Lifting of Jockey Club taboo a sensible move
Horse racing in Hong Kong is part of a non-profit operation that distributes a surplus of more than HK$1 billion a year to charities and social projects, as well as paying a minimum of HK$8 billion in betting duty to the government. Anti-gambling activists still think we would be better off if the Jockey Club's activities were curtailed or could be phased out. For the sake of maintaining public confidence in this cash cow, therefore, it is in the community's best financial interests that the club ensures that horse-racing and gambling are not only clean but seen to be clean.
Hence a taboo that sets Jockey Club employees apart from others - they are not allowed to place bets on horse racing, on or off duty. It is hard to think of another group that is strictly forbidden to use a legal and otherwise unrestricted product it sells, services in some way or promotes to the entire population.
The club plans to relax that rule when the next season begins in September for employees not on duty, and not in sensitive positions where the integrity of racing may be seen to be compromised by gambling. That is to be welcomed as a sensible move in keeping with the times. The ban dates back to the days of handwritten betting tickets and entries that created potential for employees to write false bets. Electronic processing has virtually eliminated such a risk.

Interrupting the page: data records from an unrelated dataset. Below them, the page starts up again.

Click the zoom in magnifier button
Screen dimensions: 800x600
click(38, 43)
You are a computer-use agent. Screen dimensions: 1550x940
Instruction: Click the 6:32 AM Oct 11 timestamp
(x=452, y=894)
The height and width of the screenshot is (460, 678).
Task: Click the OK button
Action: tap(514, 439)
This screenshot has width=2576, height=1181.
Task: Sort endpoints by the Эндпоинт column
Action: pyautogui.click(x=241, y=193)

In any case, the ban is very much a case of the club being seen to do the right thing, without being able to prevent employees from asking a relative or friend to place bets on their behalf. Worse still it has the potential to turn employees into law breakers instead of rule breakers - by driving those who like a bet into the arms of the club's sworn enemy, illegal bookmakers.
It is far healthier to bring it into the open and allow employees to bet within boundaries that uphold the integrity of the industry. Frontline staff see enough losers as well as winners to know the dangers of reckless gambling. Backroom staff responsible for product development and marketing might benefit from acquiring first-hand knowledge of customers' needs, likes and dislikes.